Neural Mechanisms of Social Prediction Errors in Adolescents with ASD

Background: This study investigated the neural mechanisms of social prediction errors using functional magnetic resonance imaging (fMRI) in adolescents with and without autism spectrum disorder (ASD). Prediction errors occur when outcomes differ from expectations and are critical to reward learning. When expectations are violated, predictions are updated to maximize the potential for future rewards (Schultz, 2015). Prediction errors are reflected in neuronal activity in the mesolimbic dopaminergic system when better-than-expected and worse-than-expected rewards are received (Daniel & Pollmann, 2014; Schultz, 2015). Social prediction errors occur when expectations about social outcomes are violated, facilitating the updating of future predictions about social reward (Ruff & Fehr, 2014). It is possible that disruptions in neural mechanisms of social prediction errors contribute, in part, to social interaction deficits of individuals with ASD. Although there is growing functional neuroimaging literature addressing reward processing deficits in ASD (Chevallier, Kohls, Troiani, Brodkin, & Schultz, 2012), most studies have addressed reward anticipation or receipt, but almost none have addressed social prediction errors in ASD. It is critical to examine social prediction errors in ASD, since this neural system is critical for social learning.

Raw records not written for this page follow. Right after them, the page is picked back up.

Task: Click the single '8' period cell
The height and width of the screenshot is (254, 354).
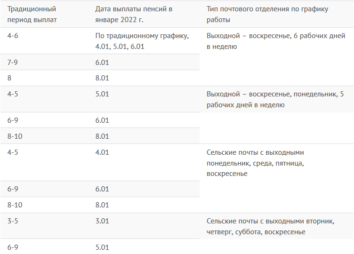Action: tap(9, 78)
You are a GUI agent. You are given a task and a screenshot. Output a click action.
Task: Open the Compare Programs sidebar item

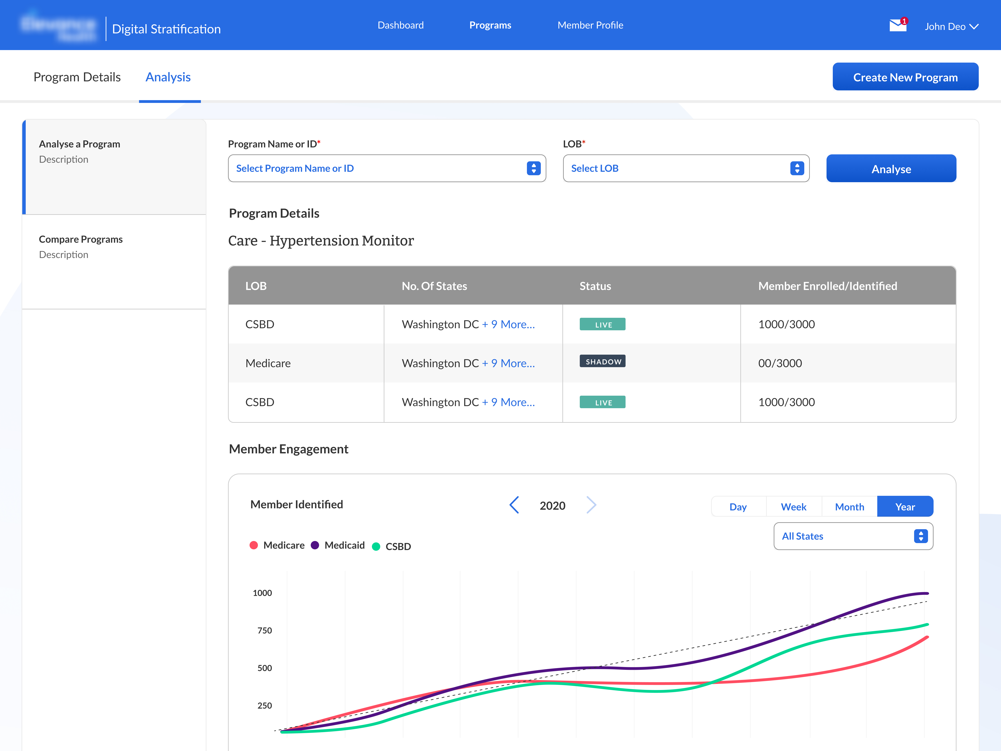pyautogui.click(x=81, y=239)
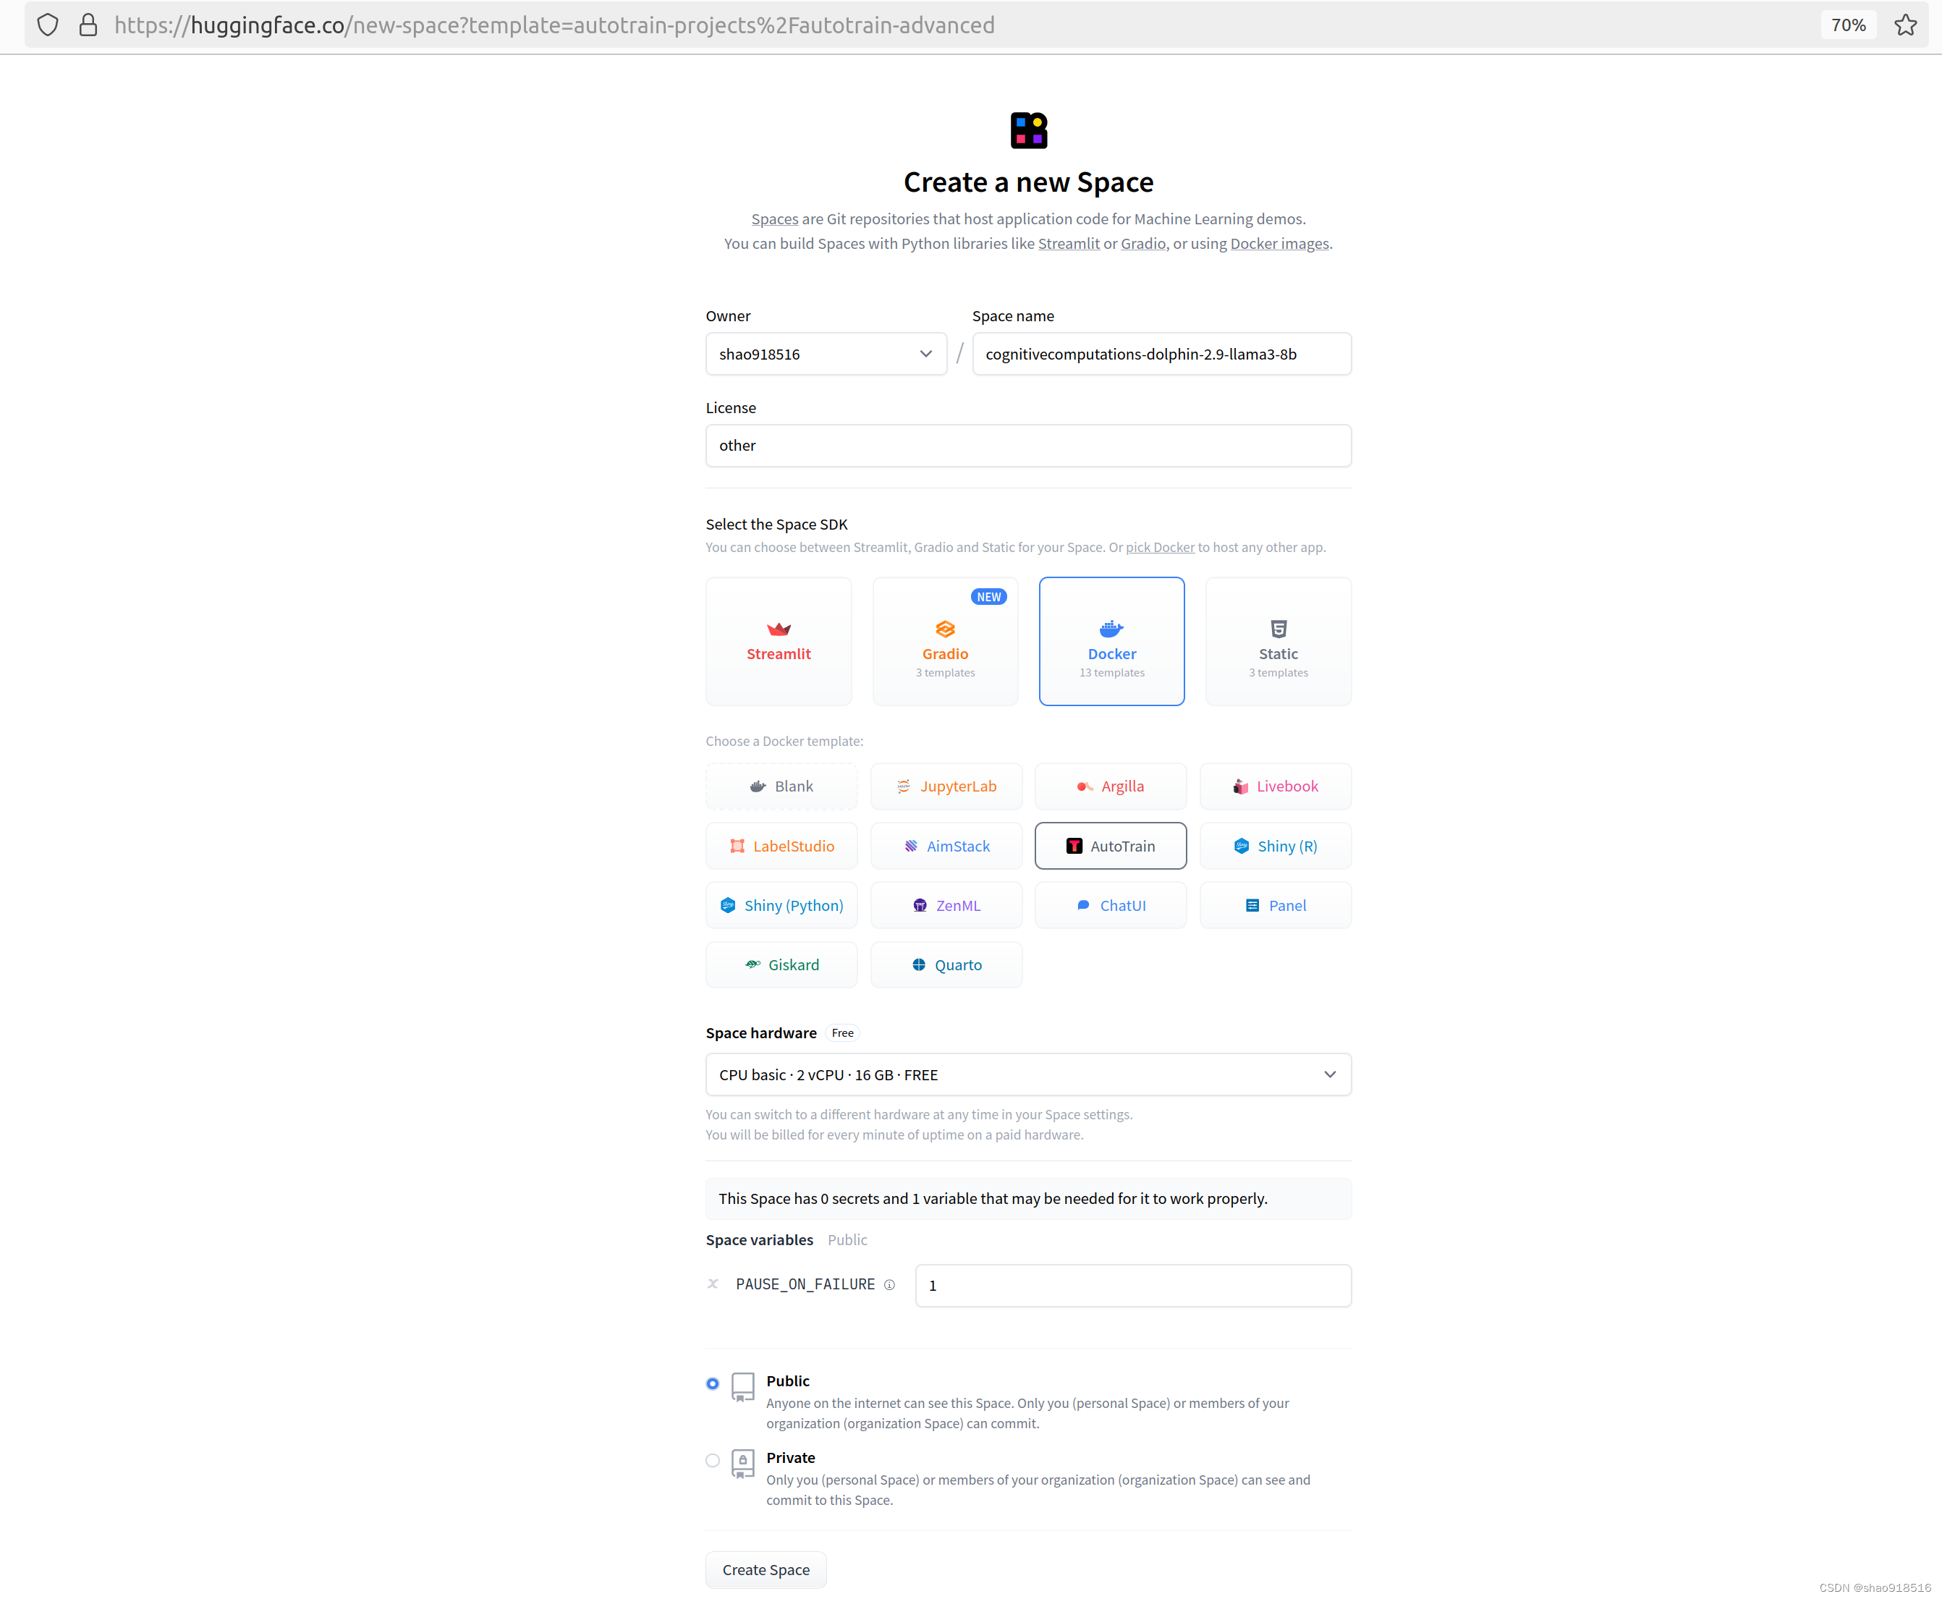Click the Space name input field

[x=1161, y=354]
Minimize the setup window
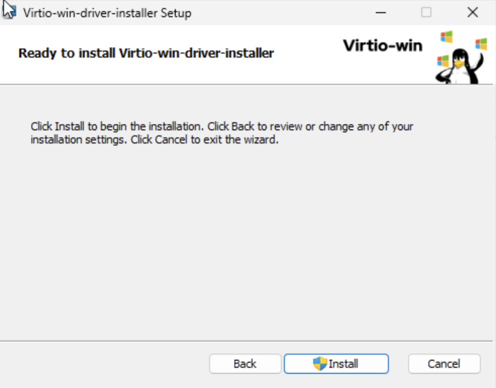 click(380, 13)
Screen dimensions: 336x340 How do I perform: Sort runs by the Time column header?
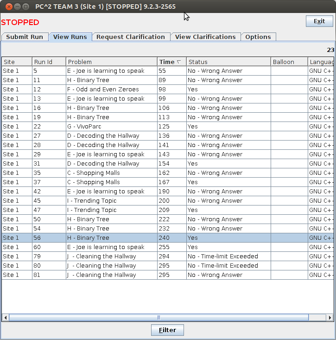tap(171, 62)
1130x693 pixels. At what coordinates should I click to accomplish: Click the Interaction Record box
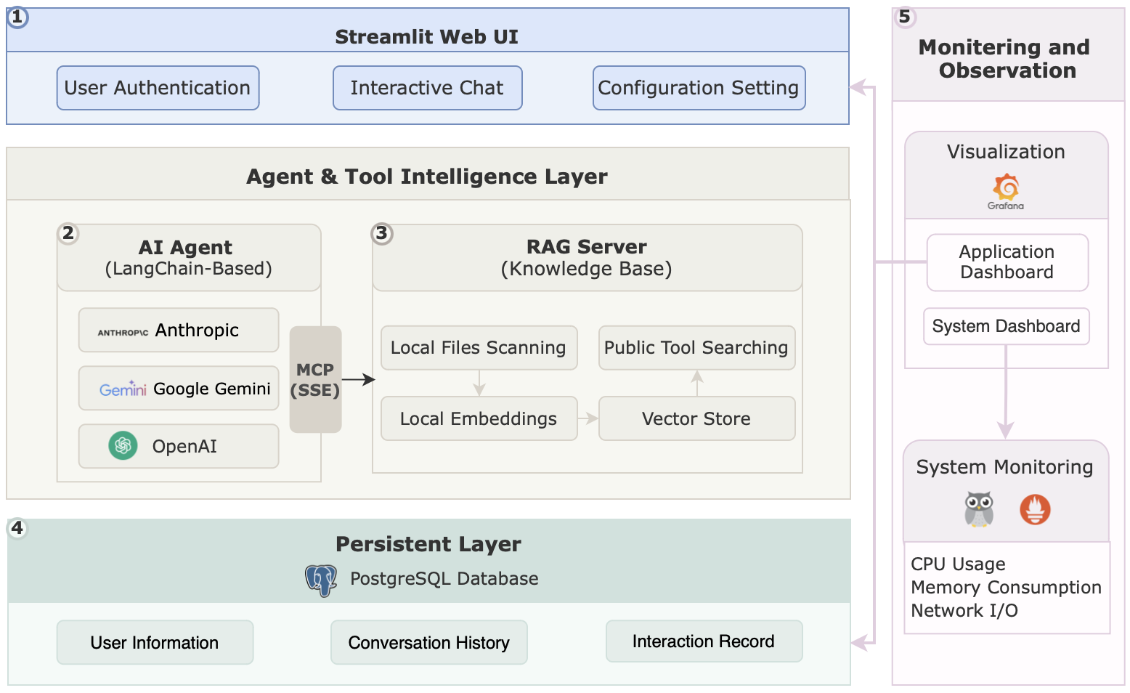[704, 641]
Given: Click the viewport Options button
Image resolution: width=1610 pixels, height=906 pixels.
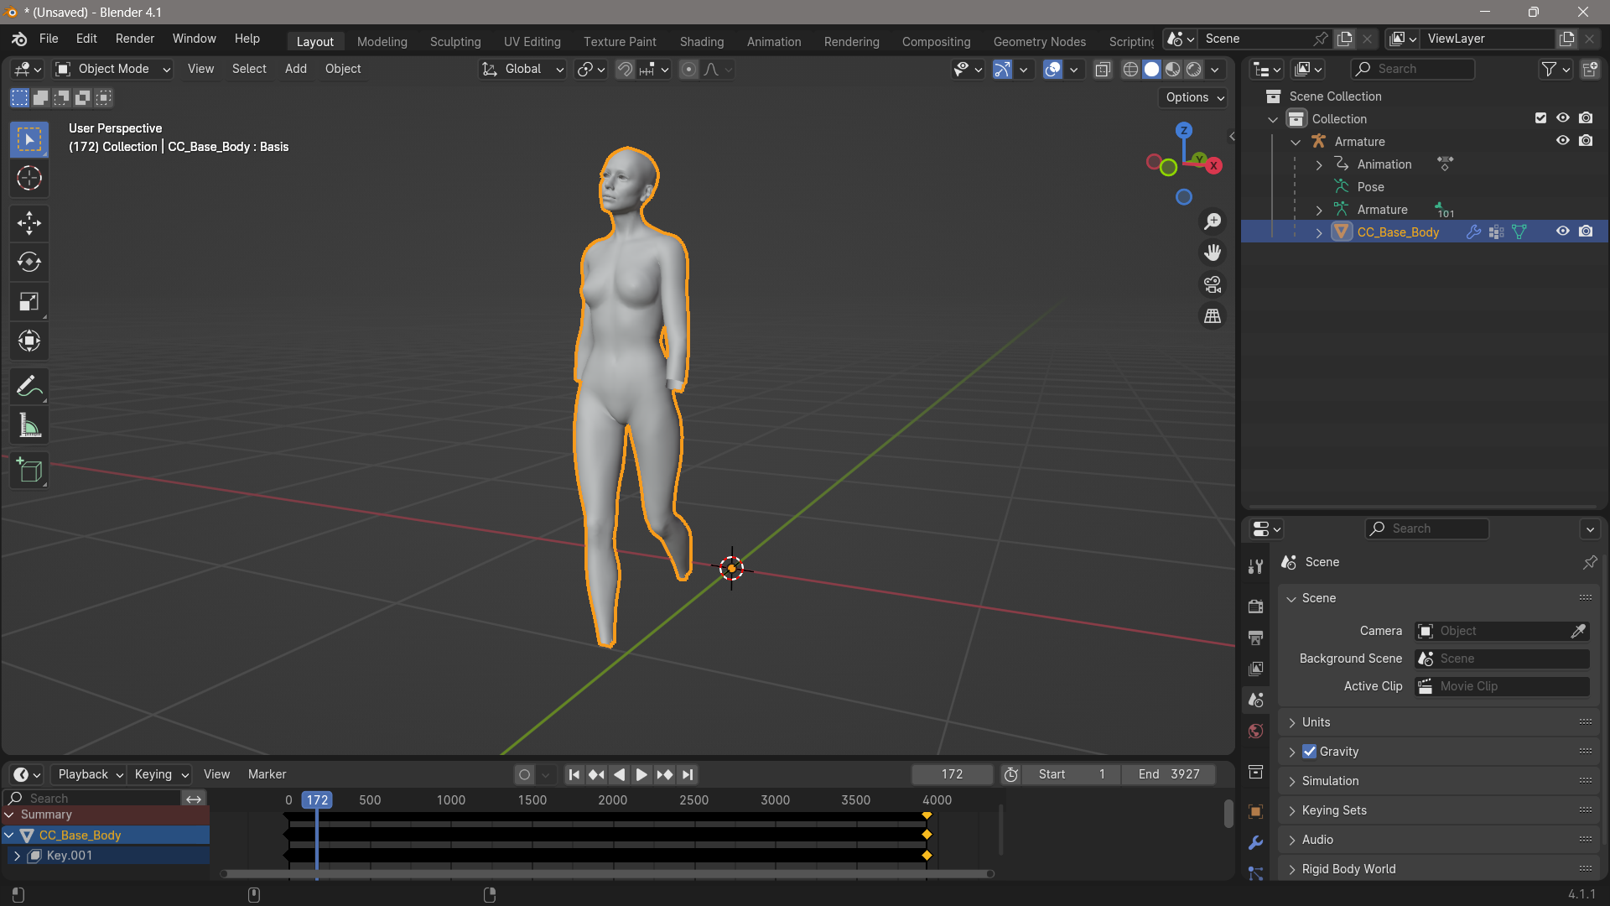Looking at the screenshot, I should [1195, 97].
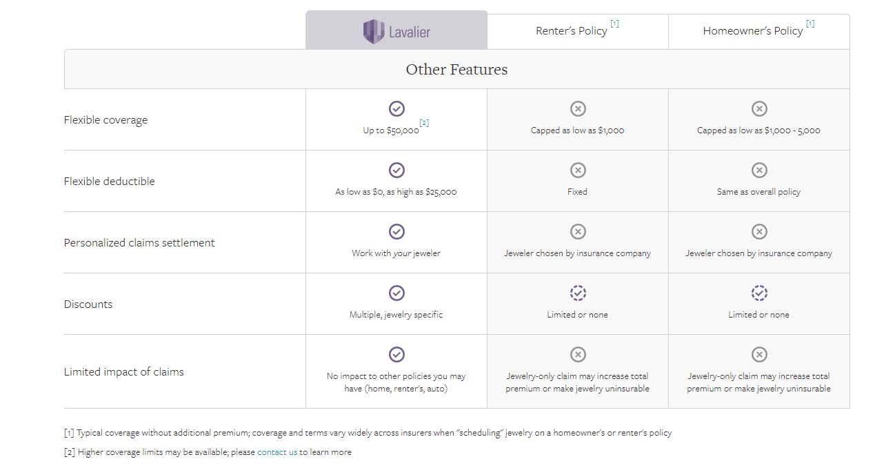Select the Homeowner's Policy column header
The image size is (895, 466).
pyautogui.click(x=752, y=31)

Objectives: To compare blood oxygen level dependent (BOLD) signals among adolescents with and without ASD during a social prediction error task.

Methods: The sample included 41 12-to-17-year-olds: 21 with high-functioning ASD and 20 with typical development (TD). Prior to the scan, participants were taught to press a “check” every time they saw a symbol (i.e., “cue 1”) that predicted a clear image and an “x” every time they saw a different symbol (i.e., “cue 2”) that predicted a blurry image. In the scanner, participants saw images of smiling faces (i.e., social reward) or blurry faces (i.e., non-reward) across two 7-minute runs. In 20% of trials, the images violated expectations (i.e., “cue 1” predicted a blurry face, rather than a clear face as expected; “cue 2” predicted a clear rather than blurry face). Analyses focused on group differences with respect to the contrast between expected and unexpected reward outcomes, which are known to elicit prediction error signals in the midbrain, striatum, and prefrontal cortex (Ramnani, Elliott, Athwal, & Passingham, 2004),

Results: Data collection is complete and analysis is ongoing. Preliminary analyses found that the TD group demonstrated increased activation in the right inferior frontal gyrus compared to the ASD group when expectations were violated, whereas the ASD group demonstrated increased activation in the right frontal pole. When outcomes were as expected, the TD group demonstrated increased activation in the right frontal pole, whereas the ASD group exhibited increased activation in the left inferior frontal gyrus. Ongoing analyses will examine functional connectivity differences between groups, as well as relations between brain imaging metrics, task related behavior, and ASD symptom severity.

Conclusions: Preliminary results indicate differential activation in prefrontal cortical regions that are critical for eliciting prediction error signals in adolescents with ASD. These differences may provide a mechanistic account of disrupted social reward learning in ASD and contribute to the literature addressing reward processing deficits in ASD.